#### Task requirements:
In the passage on Woyzeck below, what is the title of the monologue LaBute wrote as a tribute to that play?

#### Page text:
══════
Woyzeck’s main task seems to be shaving the captain. But Woyzeck’s hands are shaky and the captain continually yells at him. Telling him to slow down and take it easy.
Woyzeck has a girlfriend. This seemed surprising to me until I saw how she was used. He and Marie have a child together. Of course, Marie is introduced as something of a slut (or perhaps an actual whore, it’s unclear). She seems to take what she can from Woyzeck, but she has eyes on the Captain and the Drum-Major (who is hunky). And one night when she and Woyzeck go out to a show, she slips off with the Drum Major while Woyzeck isn’t looking.
Woyzeck becomes aware of her infidelity and, given his mental state (from the peas and his training as a solider), he plans to do what any insane man might do in this situation. And yes, the result is rather bleak, especially the ending that Labute has tacked on.
In addition to this bleak play, LaBute has written a monologue of his own, called Kandahar, as a sort of modern tribute to Woyzeck.
Kandahar is a monologue from the point of view of a solider.
He is sitting at a table with a spotlight on him. He has been asked questions and he is now answering them about what happened. Given the original play, and that this is a tribute, you can pretty much guess what the “crime” is. Although LaBute has structured the monologue in such a way theta the soldiers only reveals details as he goes along, until the full horror is revealed.
It is clearly an indictment of military training and the culture of violence. And it’s quite a powerful (and bleak, depressing and maddening) story as well.
══════
#### Available data:
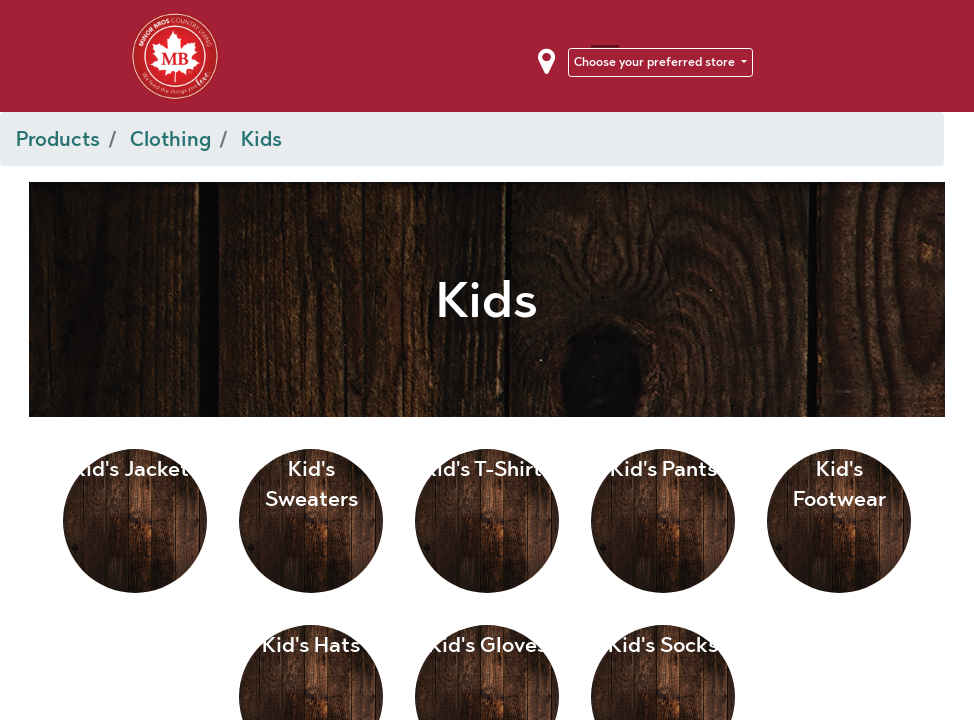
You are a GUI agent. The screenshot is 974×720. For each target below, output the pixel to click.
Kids (261, 139)
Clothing (170, 139)
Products (58, 139)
══════
#### Output for this exercise:
Kandahar